City to fill school board seat Tuesday

From left: Sumner Davis, Debra Prince and Lisa Long
Staff Writer

The Starkville Board of Aldermen will select a new member of the Starkville-Oktibbeha Consolidated School District Board of Trustees at its meeting Tuesday. 

Aldermen interviewed the three candidates, Sumner Davis, Lisa Long and Debra Prince at its last meeting on Sept. 5 and will make its final decision based on the interviews and the candidate's qualifications. The open seat is one of three on the school board appointed by city officials, with the remaining two elected by residents of Oktibbeha County. 

The board's choice for the seat will replace Anne Stricklin, who resigned in late June to join her husband, University of Florida Athletic Director Scott Stricklin in Gainesville, Florida. 

Sumner Davis is Department Head and governmental training specialist with the Mississippi State University Center for Government and Community Development. He has served in public office before, representing Ward 1 on the Starkville Board of Aldermen from 2001 to 2008. He holds both bachelor’s and master’s degrees from MSU and has two daughters in the district. 
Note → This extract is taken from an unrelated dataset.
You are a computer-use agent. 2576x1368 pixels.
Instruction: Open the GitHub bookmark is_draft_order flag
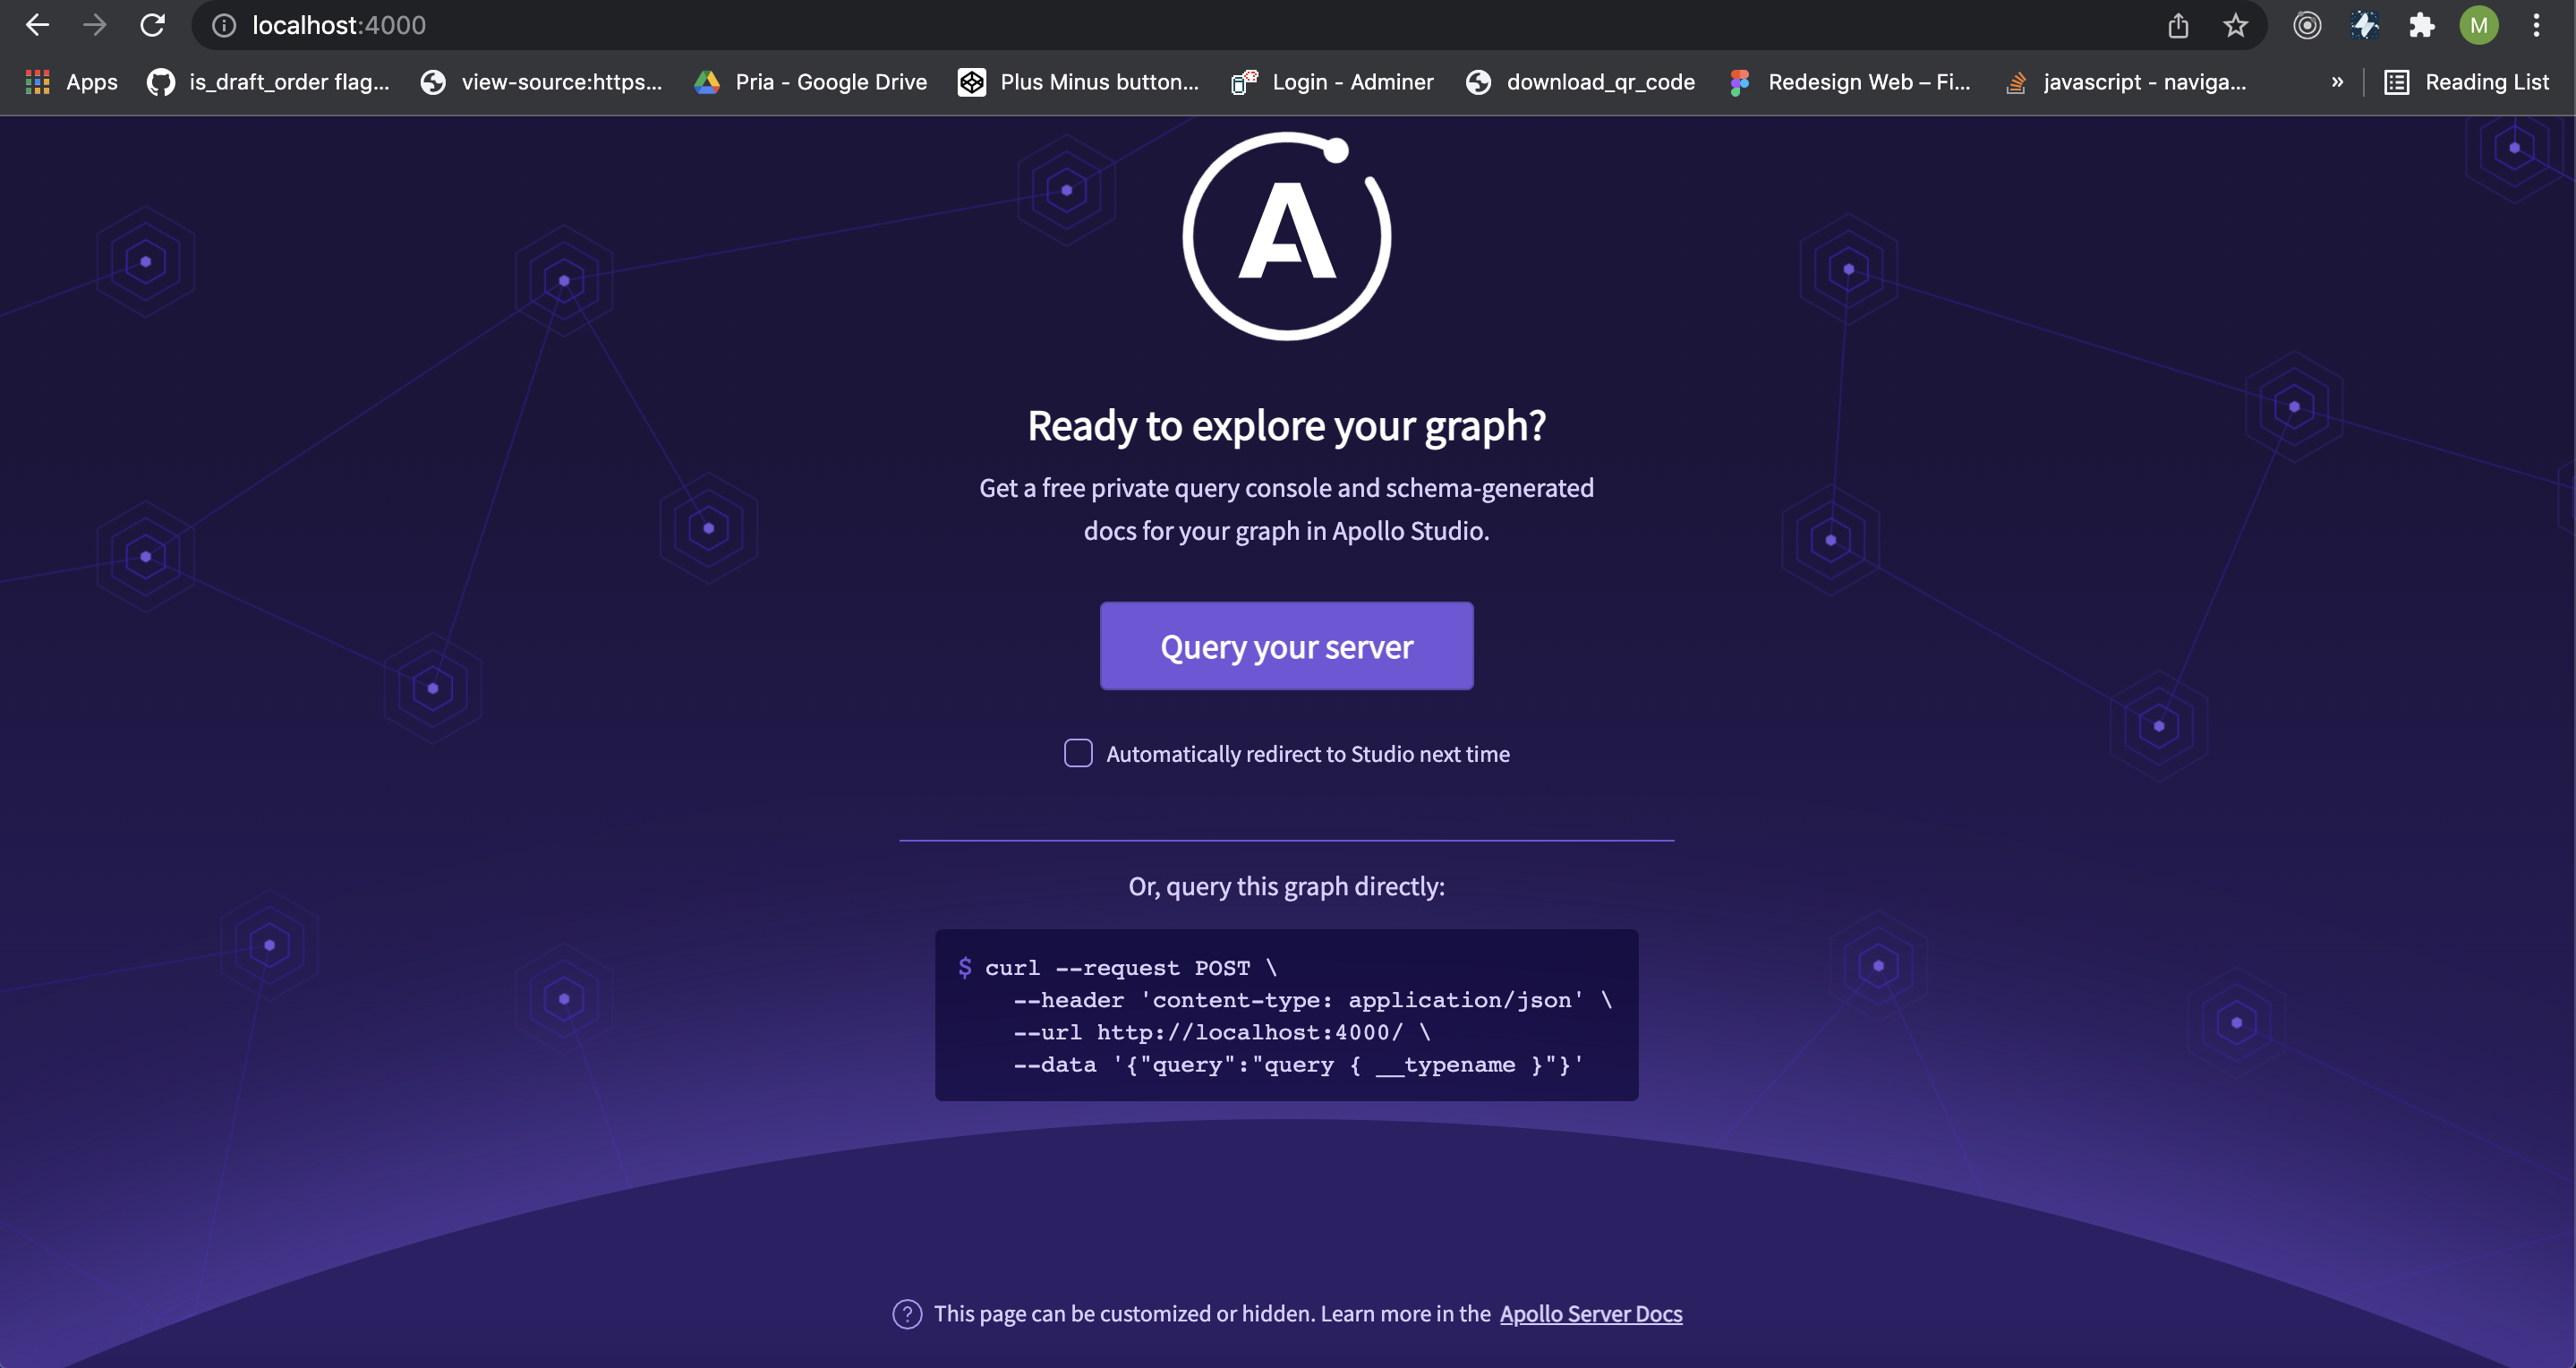coord(270,82)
Davis said his background was suitable to help the district deal with budgeting issues and the trend of tighter education budgets at the state level. 

“My professional experience is working with budget issues, fiscal issues and ad valorem tax issues and promoting capital improvement, which are all things school districts deal with,” Davis said. 

Davis said his wife had served as Parent Teacher Organization (PTO) president at his children’s schools and said he and his wife had been involved in many ways throughout their children’s time in school. 
“I felt like I could contribute in a positive way to our school district, and I wanted to offer myself again for public service,” Davis said. 

Long has lived in Starkville for 10 years, and is employed as a researcher at the MSU Social Science Research Center. Prior to MSU, Long worked both internationally and domestically with Save the Children and Catholic Relief Services. 

She has taught early childhood education at preschools in New York City and Ramallah, Palestine. Long holds a bachelor’s degree from Rhodes College and a master’s degree from Columbia University. She has one daughter at Henderson Ward Stewart Elementary and has served as PTO president in the past. 

“I am interested in serving our public schools by serving on the school board, because I am such a strong advocate and believer in public education and making a difference for our children,” Long said. “I would also be honored to represent all the children in our school district to the best of my ability.” 

Long said she supported making education in the district more personalized to the needs of individual students. She also spoke of the district’s diversity and the need to emphasize it. 

Prince is a Starkville native and a professor in the MSU College of Education. She is seeking a school board seat for the third time. Prior to working at MSU, she was an educator in the former Starkville School District. She holds bachelor’s, master’s and doctoral degrees from MSU and has one child at Armstrong Middle School, one grandchild at Sudduth Elementary and three children who have graduated from Starkville High School. 

Prince explained her reasons for putting her name in for the seat. 

“If I had to narrow it down into a single platform, it would be one of improving the achievement of all the students,” Prince said. “We have the means to do it. It’s just that we need the will to do it. Until we acknowledge the need for improvement, we won’t make the improvement.” 

In her interview with the aldermen, Prince spoke at length about an achievement gap in the district between high and low-income students and between Caucasian and African-American students.
She said achievement gaps of this kind were common, but the district had the potential to fill in the gap. 

“Our school district is a direct reflection of our school board,” Prince said. “You look at great-performing districts, you see a great school board, and I want to be part of a great school board.”

The candidate selected by the aldermen will be sworn in at the school board’s Oct. 10 meeting.